Großartige Darsteller, zu wenig Fokus
Dabei hat „First Step“s das beste Ensemble, das sich Fans für die legendäre Superfamilie wünschen können. Vanessa Kirby glänzt mit den meisten emotionalen Szenen als Friedensstifterin und werdende Mutter. Die bekannten Kontraste – der dehnbare Reed als engstirniger Rationalist, das felsige Ben-Herz, die unsichtbare, doch mächtige Sue, der hitzköpfige Johnny – sind alle vorhanden.
Was fehlt, ist die zwischenmenschliche Dynamik, die die Comics prägte. Die Retro-Ästhetik dominiert so stark, dass die Figuren selbst fast zur Nebensache werden.
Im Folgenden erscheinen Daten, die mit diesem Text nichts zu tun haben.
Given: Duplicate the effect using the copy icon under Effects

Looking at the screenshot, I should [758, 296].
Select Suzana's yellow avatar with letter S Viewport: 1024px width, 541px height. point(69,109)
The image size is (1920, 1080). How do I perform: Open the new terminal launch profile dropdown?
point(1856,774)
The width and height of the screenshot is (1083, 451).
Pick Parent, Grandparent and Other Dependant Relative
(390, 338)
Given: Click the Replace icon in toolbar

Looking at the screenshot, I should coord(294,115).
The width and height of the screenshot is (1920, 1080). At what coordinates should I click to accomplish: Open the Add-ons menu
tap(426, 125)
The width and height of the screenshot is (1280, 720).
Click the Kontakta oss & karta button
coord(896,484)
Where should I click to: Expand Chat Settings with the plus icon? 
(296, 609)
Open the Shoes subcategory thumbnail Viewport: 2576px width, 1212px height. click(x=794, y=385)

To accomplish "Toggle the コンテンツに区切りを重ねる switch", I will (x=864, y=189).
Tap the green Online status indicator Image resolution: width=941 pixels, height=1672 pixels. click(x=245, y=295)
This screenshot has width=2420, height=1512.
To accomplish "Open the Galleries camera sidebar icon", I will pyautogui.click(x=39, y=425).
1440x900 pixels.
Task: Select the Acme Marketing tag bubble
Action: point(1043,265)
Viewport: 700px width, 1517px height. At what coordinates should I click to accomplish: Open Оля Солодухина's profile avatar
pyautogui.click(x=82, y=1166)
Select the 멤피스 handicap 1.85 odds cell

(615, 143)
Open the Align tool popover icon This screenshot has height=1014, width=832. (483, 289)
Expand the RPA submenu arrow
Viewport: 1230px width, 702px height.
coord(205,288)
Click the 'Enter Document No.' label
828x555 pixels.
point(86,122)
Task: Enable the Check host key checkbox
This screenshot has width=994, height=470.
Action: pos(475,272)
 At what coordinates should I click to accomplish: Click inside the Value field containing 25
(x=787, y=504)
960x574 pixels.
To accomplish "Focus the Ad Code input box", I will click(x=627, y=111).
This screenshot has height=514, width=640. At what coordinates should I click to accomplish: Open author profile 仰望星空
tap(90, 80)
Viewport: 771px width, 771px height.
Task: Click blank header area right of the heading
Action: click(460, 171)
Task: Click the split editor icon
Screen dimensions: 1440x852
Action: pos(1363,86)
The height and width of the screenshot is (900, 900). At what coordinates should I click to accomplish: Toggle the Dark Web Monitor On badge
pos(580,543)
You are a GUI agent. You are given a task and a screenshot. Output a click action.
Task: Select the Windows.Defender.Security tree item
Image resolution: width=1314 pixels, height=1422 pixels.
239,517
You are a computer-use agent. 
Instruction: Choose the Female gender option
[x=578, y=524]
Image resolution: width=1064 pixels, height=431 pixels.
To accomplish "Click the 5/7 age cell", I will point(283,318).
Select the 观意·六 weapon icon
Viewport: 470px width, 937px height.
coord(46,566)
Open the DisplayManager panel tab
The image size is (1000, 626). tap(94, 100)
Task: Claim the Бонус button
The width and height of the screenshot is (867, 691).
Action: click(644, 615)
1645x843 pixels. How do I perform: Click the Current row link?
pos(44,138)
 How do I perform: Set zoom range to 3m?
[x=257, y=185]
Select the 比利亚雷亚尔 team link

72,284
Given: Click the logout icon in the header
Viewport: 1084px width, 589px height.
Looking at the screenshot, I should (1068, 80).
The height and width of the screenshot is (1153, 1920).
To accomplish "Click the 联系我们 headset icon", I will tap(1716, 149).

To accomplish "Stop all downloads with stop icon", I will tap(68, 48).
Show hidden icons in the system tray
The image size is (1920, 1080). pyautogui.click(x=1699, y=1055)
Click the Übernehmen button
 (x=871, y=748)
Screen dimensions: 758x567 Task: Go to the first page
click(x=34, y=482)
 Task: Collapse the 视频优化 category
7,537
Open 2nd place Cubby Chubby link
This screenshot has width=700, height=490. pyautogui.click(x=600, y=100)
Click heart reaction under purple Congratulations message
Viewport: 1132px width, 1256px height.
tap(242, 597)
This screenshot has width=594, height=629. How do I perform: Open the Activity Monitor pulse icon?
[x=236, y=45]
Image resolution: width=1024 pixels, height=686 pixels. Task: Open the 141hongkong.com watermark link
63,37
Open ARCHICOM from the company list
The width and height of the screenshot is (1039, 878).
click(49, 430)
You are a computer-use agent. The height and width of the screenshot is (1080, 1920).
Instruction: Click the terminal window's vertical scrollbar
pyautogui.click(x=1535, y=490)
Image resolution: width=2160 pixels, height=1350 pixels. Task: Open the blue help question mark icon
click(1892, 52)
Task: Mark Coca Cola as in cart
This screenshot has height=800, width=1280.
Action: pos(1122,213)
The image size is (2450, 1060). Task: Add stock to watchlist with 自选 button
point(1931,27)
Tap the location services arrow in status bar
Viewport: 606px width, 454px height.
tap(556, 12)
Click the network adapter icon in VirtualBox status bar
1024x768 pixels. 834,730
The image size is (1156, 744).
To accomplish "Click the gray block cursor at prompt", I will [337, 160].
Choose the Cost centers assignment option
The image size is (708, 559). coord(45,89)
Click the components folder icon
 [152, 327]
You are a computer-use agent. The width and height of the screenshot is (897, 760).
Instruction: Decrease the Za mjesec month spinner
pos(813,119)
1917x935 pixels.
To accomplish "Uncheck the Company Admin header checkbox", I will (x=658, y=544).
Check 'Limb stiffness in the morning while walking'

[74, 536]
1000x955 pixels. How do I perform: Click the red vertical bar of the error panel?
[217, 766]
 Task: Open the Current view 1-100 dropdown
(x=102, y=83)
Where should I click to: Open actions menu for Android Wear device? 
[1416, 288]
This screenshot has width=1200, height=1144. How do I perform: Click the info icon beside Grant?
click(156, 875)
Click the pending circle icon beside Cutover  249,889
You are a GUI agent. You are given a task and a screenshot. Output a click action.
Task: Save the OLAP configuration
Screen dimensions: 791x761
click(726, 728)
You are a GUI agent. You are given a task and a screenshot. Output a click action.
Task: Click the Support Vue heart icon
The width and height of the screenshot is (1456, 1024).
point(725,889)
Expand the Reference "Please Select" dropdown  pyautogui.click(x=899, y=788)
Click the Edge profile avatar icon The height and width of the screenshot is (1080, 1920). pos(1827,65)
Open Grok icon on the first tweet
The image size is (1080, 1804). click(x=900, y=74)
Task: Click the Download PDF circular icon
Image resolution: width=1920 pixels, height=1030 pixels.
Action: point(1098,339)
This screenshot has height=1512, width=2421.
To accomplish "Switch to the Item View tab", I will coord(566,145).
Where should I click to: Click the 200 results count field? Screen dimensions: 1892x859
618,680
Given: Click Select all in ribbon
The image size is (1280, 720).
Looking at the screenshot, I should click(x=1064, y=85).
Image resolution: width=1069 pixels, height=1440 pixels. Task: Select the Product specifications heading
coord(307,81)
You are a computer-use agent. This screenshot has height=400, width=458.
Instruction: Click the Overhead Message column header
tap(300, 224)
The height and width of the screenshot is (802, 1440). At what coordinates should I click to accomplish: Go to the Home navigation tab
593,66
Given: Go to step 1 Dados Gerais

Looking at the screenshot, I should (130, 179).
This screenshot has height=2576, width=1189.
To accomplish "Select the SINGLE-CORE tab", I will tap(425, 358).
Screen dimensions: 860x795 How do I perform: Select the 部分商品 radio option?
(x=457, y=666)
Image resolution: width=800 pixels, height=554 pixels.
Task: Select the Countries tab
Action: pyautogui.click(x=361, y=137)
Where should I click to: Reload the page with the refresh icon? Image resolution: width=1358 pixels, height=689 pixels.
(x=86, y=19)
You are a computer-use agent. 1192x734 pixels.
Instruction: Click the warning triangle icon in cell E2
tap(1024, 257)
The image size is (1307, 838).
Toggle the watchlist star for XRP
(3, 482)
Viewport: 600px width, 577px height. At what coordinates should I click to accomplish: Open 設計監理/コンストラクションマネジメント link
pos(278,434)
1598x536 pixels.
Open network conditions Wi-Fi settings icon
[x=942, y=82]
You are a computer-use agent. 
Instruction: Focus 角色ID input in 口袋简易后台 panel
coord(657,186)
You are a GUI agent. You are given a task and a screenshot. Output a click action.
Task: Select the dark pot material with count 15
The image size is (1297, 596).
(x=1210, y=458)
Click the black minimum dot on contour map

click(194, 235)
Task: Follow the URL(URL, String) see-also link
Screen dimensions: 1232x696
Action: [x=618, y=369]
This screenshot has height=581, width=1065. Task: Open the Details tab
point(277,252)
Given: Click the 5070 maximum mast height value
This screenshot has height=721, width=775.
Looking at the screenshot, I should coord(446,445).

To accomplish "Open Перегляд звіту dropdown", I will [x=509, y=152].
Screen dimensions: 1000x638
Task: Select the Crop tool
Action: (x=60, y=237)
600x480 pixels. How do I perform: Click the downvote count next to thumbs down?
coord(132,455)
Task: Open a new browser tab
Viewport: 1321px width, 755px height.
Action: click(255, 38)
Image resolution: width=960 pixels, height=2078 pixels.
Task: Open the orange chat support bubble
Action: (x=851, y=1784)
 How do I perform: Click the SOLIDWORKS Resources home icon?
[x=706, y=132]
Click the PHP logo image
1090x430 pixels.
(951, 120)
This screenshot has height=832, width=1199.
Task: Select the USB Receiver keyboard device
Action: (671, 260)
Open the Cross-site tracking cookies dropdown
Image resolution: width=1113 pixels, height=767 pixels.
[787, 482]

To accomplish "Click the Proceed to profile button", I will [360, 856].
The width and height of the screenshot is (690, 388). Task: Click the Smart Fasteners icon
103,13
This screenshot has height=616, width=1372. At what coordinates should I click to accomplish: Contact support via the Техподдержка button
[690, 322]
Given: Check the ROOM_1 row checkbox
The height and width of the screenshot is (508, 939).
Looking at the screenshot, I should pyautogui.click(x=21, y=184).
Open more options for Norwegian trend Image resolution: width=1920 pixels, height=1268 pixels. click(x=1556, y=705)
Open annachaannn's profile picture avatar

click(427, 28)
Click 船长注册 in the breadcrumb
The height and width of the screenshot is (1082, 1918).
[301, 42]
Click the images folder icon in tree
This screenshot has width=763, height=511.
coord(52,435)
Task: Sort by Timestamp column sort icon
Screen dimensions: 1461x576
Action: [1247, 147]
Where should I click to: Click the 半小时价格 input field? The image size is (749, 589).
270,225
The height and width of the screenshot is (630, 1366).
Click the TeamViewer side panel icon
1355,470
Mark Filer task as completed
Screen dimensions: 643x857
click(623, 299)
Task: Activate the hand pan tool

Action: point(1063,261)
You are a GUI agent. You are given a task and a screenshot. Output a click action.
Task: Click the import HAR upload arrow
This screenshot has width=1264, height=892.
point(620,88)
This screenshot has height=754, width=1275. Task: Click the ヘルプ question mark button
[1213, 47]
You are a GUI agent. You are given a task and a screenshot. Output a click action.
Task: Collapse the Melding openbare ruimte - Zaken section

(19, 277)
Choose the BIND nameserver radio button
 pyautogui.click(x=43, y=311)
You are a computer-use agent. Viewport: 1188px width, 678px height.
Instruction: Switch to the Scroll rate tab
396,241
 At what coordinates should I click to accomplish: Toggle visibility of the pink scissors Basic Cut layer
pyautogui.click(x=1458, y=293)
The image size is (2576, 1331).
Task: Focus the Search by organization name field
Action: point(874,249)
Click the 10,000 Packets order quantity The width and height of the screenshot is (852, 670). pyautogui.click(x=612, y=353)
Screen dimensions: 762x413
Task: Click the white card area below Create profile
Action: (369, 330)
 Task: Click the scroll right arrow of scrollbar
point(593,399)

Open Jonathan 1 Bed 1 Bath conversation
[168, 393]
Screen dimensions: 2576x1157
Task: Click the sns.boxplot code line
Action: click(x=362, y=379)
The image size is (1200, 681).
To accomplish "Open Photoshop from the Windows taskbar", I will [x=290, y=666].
Man erinnert sich an die schicken Sets, nicht an die Kämpfe. Und die Handlung rast so atemlos durch die Stationen, dass für echte Charakterentwicklung keine Zeit bleibt. Selbst zuhause unterbrechen Plotpoints und ein süßer Roboter namens Herbie jeden Dialog.
Stil über Substanz?
Wieder einmal hat man das Gefühl, einen „Fantastic Four“-Film zu sehen, der ihre Kräfte über ihre Persönlichkeiten stellt. Wieder einmal treten sie wie Nebenfiguren im eigenen Film auf. Und wieder einmal wird alles zum Aufbau des nächsten großen MCU-Kapitels. Die bedeutendere der zwei Post-Credit-Szenen deutet klar an, wohin es geht – und wen wir dort sehen. Sicher, bessere Abenteuer stehen bevor, und „First Steps“ ist der Anfang, die FF zu einem wichtigen Teil des MCU zu machen. Doch von „fantastisch“ zu sprechen, wäre übertrieben.